January 18, 2026

This one was about fried chicken and my cell phone.

Around a week ago I botched some chicken thighs. After soaking in buttermilk and dredging in flour, I plopped them into a ceramic pot with canola oil and everything went wrong from there. They were burnt near-black and cancerous, and after all my scraping, the meat underneath was flavorless and dry.

As for the dream, I received some solace for my botched chicken thighs. I am in some dream kitchen lit by halogens at night, entirely out of focus. A stranger takes a bite into a chicken thigh the size of a basketball, one I apparently cooked.
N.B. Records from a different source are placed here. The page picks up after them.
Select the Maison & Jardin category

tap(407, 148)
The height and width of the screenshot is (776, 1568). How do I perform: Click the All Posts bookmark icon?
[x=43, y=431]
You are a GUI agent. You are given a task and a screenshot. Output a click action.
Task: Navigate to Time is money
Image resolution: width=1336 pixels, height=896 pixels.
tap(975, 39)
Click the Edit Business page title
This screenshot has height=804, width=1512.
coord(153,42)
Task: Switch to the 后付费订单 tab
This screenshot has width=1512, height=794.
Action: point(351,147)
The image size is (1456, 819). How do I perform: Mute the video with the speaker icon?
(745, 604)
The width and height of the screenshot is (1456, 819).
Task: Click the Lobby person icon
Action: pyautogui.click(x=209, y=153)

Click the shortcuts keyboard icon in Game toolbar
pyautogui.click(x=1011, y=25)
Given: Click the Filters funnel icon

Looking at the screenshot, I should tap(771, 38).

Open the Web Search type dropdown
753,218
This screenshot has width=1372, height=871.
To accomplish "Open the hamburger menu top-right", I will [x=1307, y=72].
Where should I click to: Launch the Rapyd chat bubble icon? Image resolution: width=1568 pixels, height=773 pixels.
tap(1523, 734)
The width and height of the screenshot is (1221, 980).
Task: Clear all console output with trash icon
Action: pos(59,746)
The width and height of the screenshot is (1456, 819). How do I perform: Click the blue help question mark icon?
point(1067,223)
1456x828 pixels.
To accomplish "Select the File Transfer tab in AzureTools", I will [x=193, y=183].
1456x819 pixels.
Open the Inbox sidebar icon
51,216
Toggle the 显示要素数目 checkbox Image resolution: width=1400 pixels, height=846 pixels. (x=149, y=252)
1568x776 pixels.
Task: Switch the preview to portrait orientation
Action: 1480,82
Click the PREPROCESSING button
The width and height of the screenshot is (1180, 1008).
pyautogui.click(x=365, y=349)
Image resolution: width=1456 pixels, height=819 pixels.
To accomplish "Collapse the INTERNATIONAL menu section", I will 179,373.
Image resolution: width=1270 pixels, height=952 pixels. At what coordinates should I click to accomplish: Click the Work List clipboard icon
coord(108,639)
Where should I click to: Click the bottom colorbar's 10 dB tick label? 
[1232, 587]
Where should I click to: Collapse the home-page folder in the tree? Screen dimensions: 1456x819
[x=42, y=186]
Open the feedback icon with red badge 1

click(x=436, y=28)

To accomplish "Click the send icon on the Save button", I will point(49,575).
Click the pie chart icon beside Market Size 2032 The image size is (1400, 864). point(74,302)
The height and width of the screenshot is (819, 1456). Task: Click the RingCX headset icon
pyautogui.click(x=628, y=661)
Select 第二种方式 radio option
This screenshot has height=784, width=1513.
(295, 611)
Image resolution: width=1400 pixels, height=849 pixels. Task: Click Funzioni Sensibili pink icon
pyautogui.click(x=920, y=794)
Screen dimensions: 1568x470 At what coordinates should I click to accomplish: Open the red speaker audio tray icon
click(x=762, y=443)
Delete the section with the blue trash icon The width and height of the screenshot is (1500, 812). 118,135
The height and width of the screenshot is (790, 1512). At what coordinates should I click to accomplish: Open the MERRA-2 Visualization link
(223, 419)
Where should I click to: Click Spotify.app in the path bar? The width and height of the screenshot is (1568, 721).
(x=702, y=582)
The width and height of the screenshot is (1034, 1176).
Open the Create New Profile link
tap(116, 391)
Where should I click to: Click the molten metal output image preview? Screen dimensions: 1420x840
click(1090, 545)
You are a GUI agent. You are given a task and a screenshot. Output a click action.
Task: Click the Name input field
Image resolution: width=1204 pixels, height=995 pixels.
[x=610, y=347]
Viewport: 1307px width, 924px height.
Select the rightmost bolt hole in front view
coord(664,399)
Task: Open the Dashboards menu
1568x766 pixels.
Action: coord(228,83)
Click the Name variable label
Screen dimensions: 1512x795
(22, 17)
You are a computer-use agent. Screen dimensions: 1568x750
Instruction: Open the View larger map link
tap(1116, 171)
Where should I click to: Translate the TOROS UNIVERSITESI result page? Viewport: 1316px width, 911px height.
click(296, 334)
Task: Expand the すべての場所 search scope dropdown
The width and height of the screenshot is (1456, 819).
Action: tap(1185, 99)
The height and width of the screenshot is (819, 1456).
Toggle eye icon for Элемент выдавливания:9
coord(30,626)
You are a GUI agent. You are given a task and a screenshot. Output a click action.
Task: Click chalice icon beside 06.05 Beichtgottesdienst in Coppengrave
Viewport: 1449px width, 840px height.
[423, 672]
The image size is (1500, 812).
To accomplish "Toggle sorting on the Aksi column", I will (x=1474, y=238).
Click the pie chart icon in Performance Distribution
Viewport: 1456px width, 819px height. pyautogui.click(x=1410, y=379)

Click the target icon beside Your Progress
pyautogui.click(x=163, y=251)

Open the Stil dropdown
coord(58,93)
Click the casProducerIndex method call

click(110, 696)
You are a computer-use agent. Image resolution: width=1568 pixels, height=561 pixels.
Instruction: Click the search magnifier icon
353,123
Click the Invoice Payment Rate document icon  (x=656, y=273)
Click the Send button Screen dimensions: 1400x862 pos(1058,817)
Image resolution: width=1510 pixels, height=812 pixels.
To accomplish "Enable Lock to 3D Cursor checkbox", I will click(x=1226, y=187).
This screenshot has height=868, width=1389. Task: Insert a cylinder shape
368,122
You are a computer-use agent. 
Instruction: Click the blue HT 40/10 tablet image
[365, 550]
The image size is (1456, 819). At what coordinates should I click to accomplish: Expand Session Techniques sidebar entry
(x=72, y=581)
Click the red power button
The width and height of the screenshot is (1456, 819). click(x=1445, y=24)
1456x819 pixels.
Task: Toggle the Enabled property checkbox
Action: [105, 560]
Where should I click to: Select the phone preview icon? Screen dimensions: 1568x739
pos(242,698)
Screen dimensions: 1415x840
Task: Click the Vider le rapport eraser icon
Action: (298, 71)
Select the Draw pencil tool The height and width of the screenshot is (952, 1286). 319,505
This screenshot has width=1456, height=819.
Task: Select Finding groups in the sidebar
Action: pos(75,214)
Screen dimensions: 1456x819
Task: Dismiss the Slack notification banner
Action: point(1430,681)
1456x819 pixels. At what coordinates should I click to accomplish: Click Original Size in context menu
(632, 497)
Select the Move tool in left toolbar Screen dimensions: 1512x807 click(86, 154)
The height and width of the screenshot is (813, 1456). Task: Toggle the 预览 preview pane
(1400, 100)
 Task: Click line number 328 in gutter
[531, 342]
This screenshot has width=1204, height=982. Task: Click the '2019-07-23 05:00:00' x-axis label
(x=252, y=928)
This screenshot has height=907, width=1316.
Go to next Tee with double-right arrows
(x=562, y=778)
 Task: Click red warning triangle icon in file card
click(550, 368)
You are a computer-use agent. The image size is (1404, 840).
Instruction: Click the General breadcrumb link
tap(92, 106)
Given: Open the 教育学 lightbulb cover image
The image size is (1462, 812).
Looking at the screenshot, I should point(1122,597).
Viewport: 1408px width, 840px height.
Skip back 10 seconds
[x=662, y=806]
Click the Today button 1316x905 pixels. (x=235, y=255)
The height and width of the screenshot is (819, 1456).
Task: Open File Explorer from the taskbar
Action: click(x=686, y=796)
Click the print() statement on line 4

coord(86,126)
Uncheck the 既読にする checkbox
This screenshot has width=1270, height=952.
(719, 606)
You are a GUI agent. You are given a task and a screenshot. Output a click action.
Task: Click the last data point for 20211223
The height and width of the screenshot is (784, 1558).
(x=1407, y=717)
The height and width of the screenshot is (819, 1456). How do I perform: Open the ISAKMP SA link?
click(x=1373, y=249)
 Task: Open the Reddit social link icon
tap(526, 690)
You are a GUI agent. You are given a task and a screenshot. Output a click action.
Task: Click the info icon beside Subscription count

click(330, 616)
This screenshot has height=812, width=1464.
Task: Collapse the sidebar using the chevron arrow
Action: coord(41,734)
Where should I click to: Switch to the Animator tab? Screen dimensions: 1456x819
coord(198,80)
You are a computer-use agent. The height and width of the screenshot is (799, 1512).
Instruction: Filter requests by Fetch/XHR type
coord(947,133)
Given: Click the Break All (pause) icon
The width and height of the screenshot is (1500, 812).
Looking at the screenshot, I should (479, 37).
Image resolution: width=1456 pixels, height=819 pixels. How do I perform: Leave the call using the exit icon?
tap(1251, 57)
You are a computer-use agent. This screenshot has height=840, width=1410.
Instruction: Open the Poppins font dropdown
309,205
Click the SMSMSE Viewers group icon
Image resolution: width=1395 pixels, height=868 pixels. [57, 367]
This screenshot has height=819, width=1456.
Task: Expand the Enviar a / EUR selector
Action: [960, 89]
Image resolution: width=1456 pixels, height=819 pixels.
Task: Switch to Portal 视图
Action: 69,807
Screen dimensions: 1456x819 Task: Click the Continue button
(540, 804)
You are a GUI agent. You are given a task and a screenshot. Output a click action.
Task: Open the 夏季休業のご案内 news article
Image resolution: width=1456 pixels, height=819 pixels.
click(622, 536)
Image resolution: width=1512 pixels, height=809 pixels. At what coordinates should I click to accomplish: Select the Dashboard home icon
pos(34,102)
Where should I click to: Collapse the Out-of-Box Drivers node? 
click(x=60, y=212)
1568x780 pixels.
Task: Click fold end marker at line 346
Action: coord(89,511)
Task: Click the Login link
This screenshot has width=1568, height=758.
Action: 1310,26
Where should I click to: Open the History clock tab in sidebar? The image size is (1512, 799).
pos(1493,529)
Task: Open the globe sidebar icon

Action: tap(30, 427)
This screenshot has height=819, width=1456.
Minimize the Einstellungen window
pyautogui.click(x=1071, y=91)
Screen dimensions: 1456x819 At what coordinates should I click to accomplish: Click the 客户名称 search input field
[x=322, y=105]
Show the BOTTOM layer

I eagerly await his response, and am pleased to see yank his head back in satisfaction, dancing with the chicken thigh. He informs me that I can really throw down in the kitchen, and I nod my head and float into the next room.

I am suddenly naked in a bathroom, so I begin to shower. When I reach for the soap, I am instead holding my cell phone. Naturally, the thing gets wet, and begins to sag in my hands. Its density goes from aluminum, to gelatin, to mercury, rended in two in the palm of my hand. This irks me, though my panic doesn’t move me to try and save the phone. I let it slip from my hands, say fuck, and wake up.

It is upsetting to have a cell phone work its way into my sleep.